- **EXERCISE DETAILS**: A verbatim copy of the line containing "This screenshot has width=455, height=502." and all lines after it, up to and including the final line of the records, is the only acceptable output.

(Source data)
╔══

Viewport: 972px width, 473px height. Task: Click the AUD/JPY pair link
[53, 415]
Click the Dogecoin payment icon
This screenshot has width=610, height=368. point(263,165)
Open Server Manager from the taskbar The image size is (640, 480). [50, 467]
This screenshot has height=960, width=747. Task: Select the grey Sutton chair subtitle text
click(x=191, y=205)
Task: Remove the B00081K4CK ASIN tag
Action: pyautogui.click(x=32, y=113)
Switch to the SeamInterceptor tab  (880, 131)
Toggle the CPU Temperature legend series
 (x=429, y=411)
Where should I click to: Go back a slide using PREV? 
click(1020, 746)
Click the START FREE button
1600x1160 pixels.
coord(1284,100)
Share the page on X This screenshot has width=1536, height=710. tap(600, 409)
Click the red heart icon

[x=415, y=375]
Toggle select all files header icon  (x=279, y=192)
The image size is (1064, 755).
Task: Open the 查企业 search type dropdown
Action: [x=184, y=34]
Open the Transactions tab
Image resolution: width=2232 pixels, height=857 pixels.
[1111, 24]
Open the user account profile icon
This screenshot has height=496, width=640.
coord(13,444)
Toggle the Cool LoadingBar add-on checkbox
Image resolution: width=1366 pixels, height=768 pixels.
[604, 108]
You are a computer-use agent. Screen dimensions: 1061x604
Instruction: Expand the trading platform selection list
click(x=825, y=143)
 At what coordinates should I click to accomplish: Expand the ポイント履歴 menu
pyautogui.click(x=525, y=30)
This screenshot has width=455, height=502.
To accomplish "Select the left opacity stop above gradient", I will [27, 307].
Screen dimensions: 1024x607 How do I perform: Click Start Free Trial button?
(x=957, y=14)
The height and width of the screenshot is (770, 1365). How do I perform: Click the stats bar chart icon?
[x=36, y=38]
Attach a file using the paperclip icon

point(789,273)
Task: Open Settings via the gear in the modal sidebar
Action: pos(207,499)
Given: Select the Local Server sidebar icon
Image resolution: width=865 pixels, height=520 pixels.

╚══

- **RESPONSE**:
This screenshot has width=455, height=502.
To accomplish "Select the left opacity stop above gradient", I will [27, 307].
Screen dimensions: 1024x607 How do I perform: Click Start Free Trial button?
(x=957, y=14)
The height and width of the screenshot is (770, 1365). How do I perform: Click the stats bar chart icon?
[x=36, y=38]
Attach a file using the paperclip icon

point(789,273)
Task: Open Settings via the gear in the modal sidebar
Action: pos(207,499)
Given: Select the Local Server sidebar icon
Image resolution: width=865 pixels, height=520 pixels.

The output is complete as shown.